Top of SUPPLIED INFORMATION

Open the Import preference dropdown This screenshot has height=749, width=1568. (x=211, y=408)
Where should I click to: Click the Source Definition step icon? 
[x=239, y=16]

Bottom of SUPPLIED INFORMATION
Top of SUPPLIED INFORMATION

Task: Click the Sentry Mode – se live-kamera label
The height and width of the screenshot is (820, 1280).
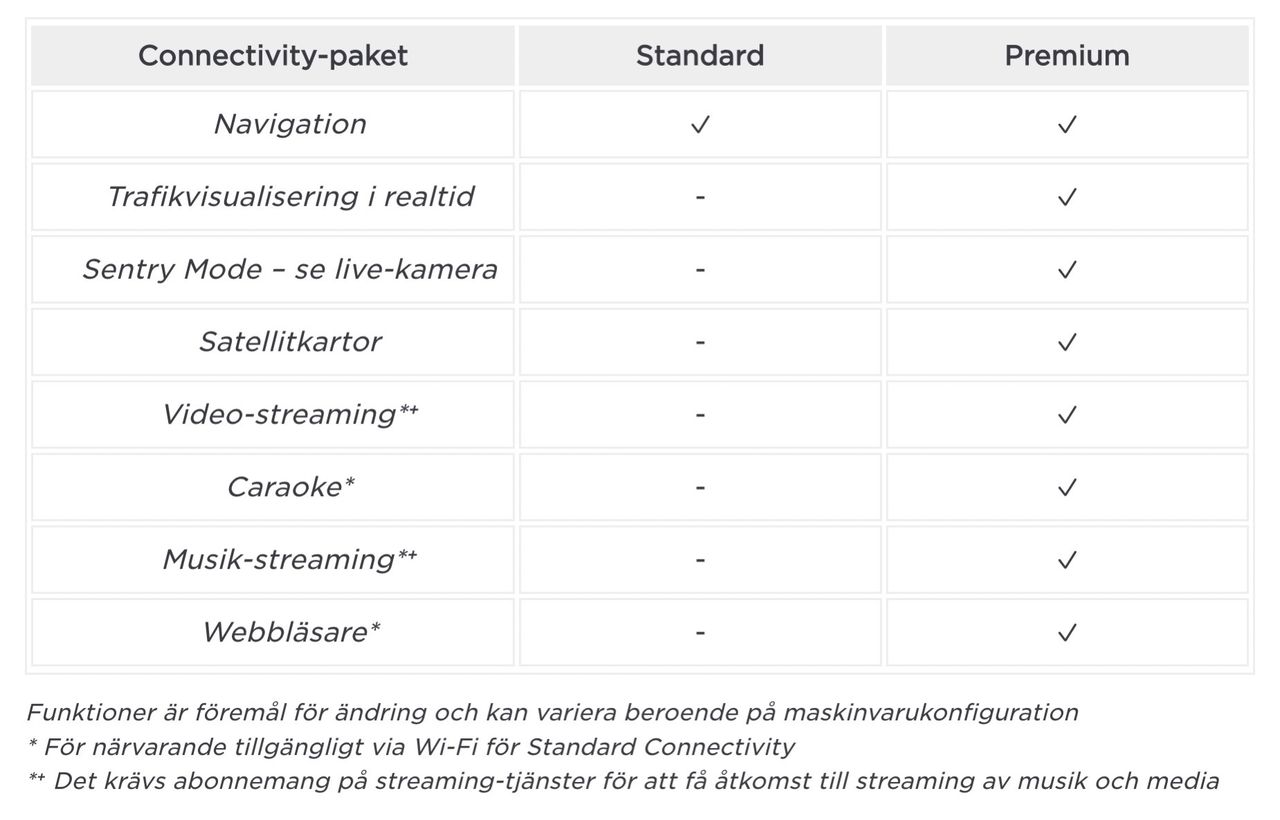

Bottom of SUPPLIED INFORMATION

TASK ITEM: Show all lines from the data above in which the word "height" appears.

ANSWER SPACE:
Open the Import preference dropdown This screenshot has height=749, width=1568. (x=211, y=408)
The height and width of the screenshot is (820, 1280).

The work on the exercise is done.